>> Start
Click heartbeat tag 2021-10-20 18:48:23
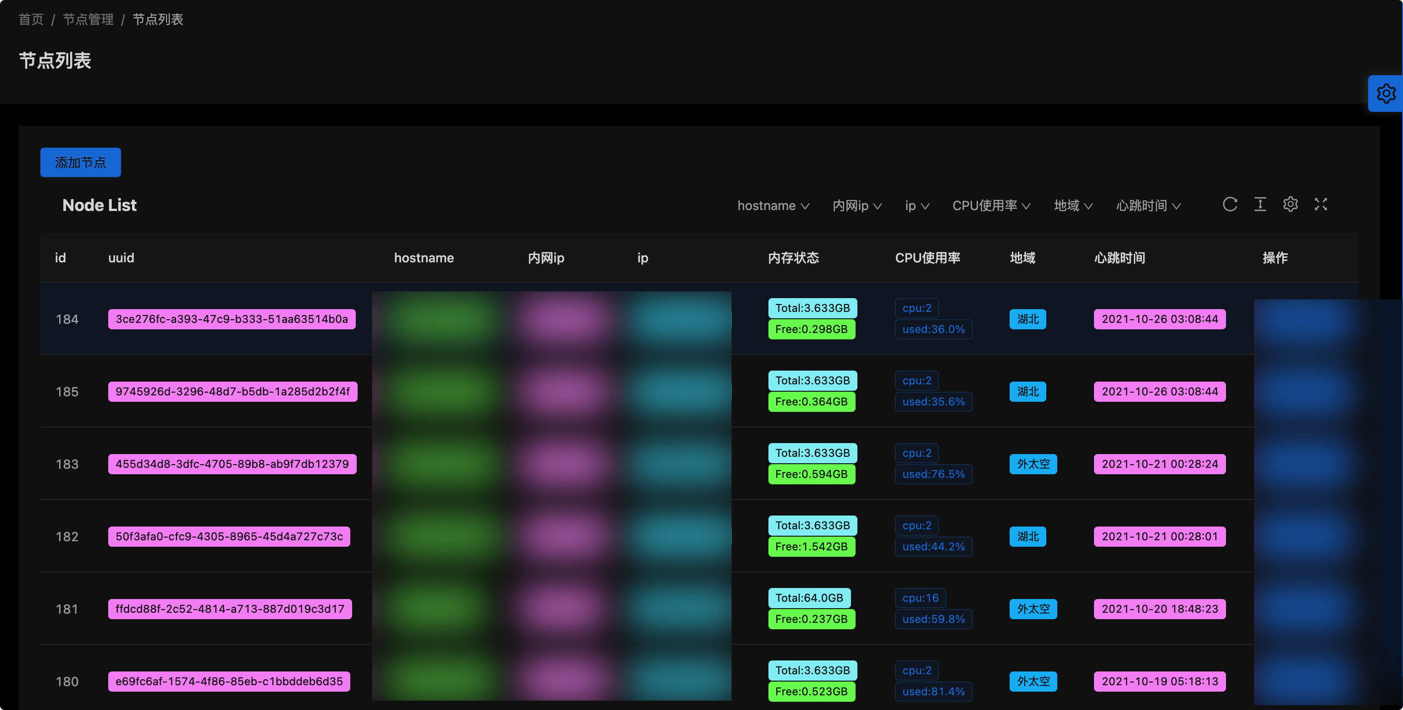pos(1160,609)
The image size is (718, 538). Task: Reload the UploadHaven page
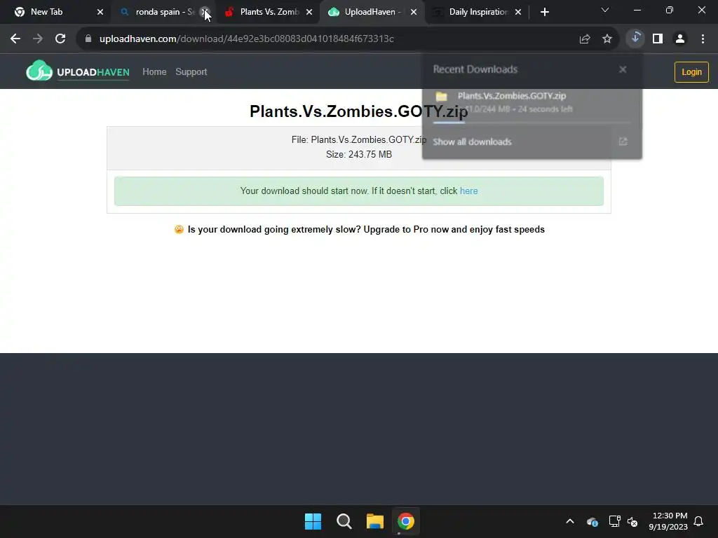[60, 39]
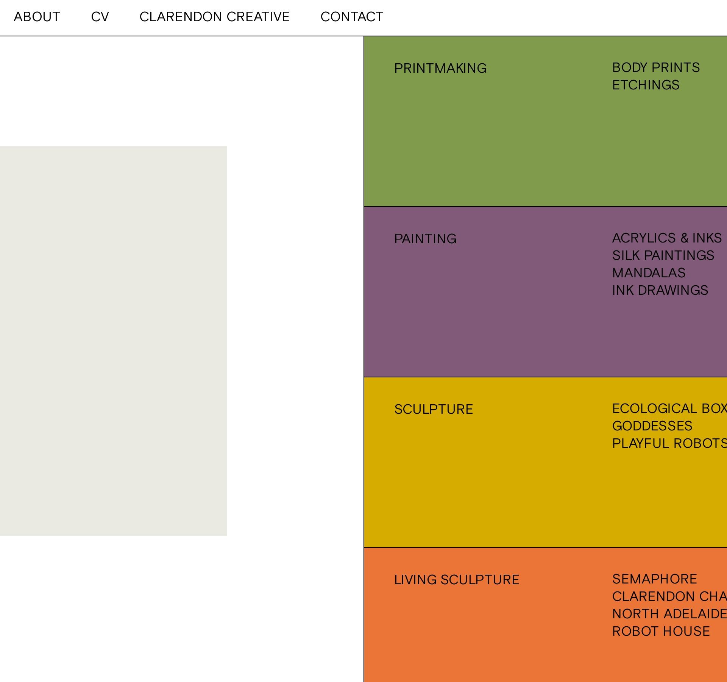The image size is (727, 682).
Task: Open the Printmaking category heading
Action: [x=440, y=68]
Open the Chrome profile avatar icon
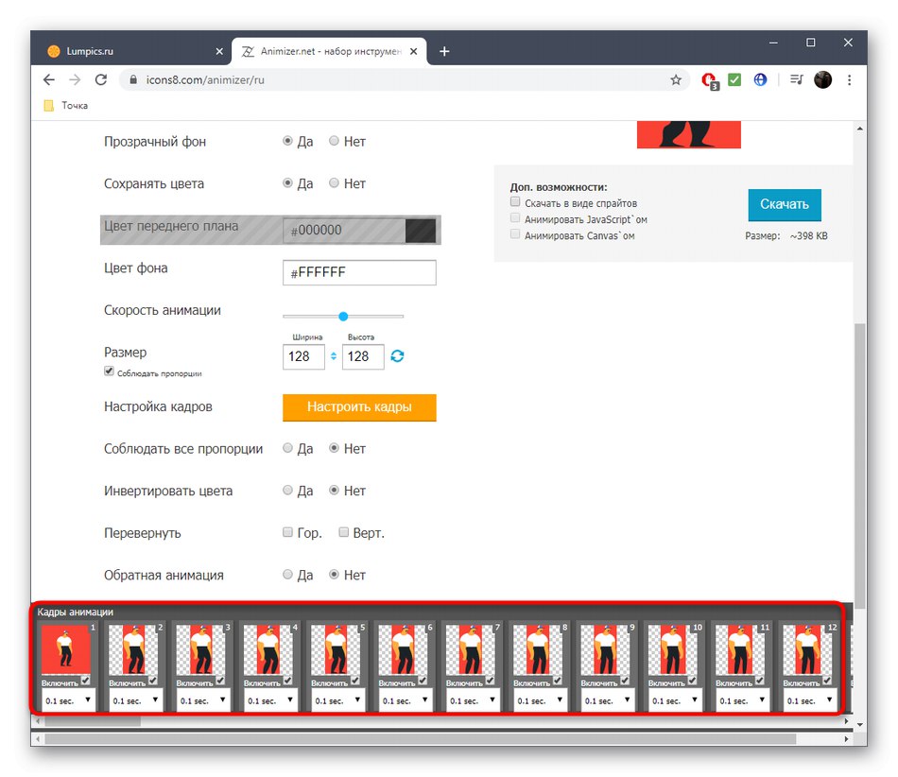This screenshot has height=777, width=898. point(821,80)
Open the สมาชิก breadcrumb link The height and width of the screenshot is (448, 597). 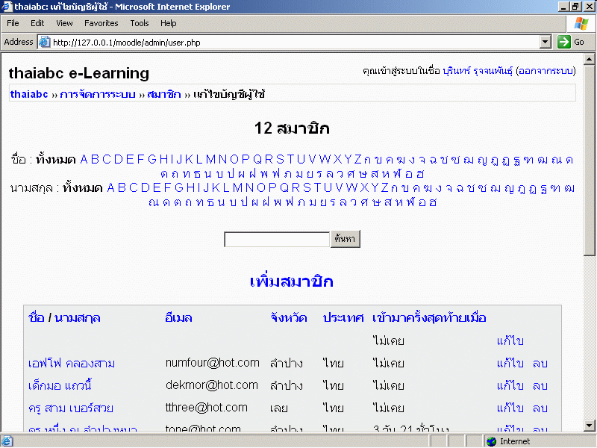(163, 94)
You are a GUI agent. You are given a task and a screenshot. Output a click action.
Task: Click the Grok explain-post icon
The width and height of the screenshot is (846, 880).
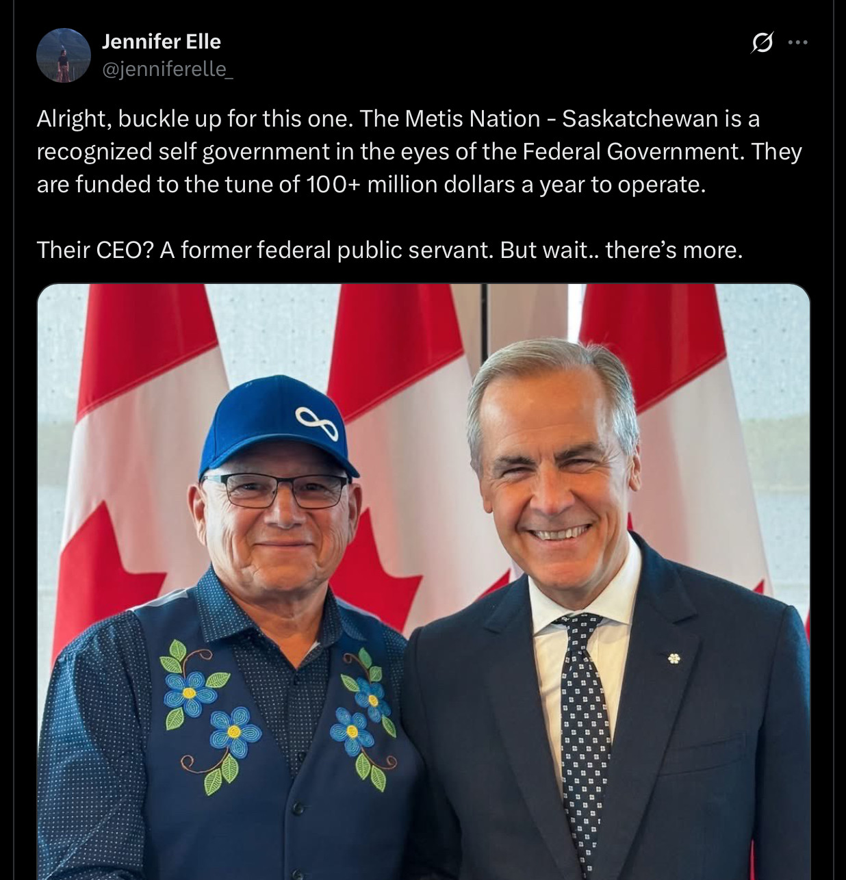tap(762, 43)
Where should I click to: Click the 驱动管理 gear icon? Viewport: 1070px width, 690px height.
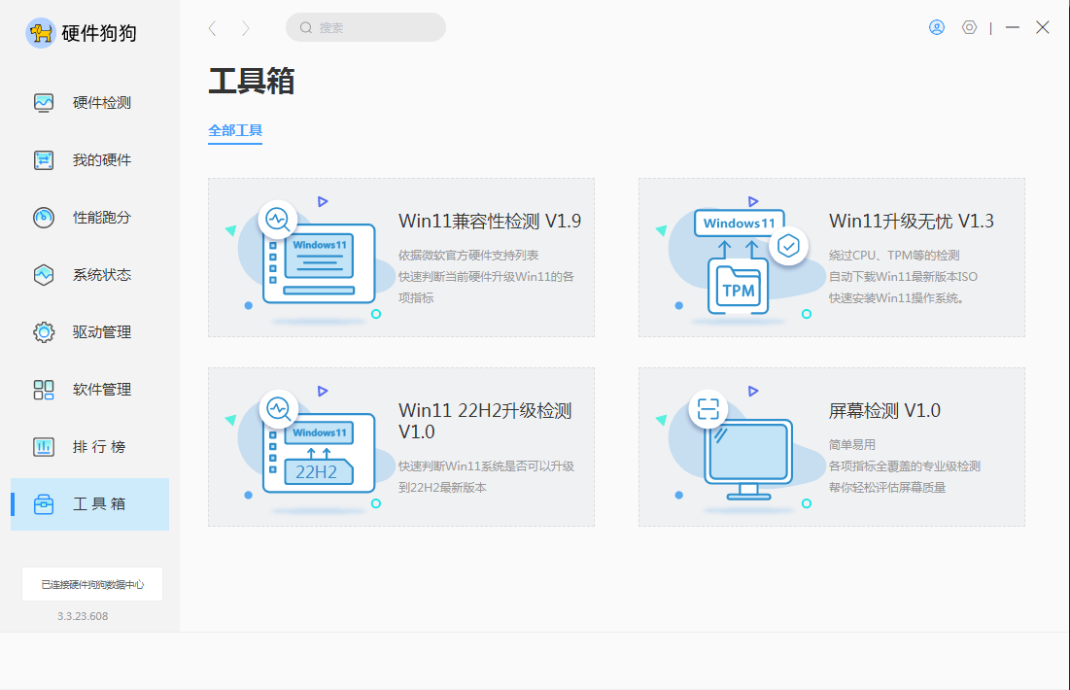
>> End
* _Stated goal_
Copy the stretch from the line containing "You are a GUI" through the end of the lines, leaving out the pictures.

* _Response_
You are a GUI agent. You are given a task and a screenshot. Output a click action.
Task: Click the Grok explain-post icon
The width and height of the screenshot is (846, 880).
tap(762, 43)
Where should I click to: Click the 驱动管理 gear icon? Viewport: 1070px width, 690px height.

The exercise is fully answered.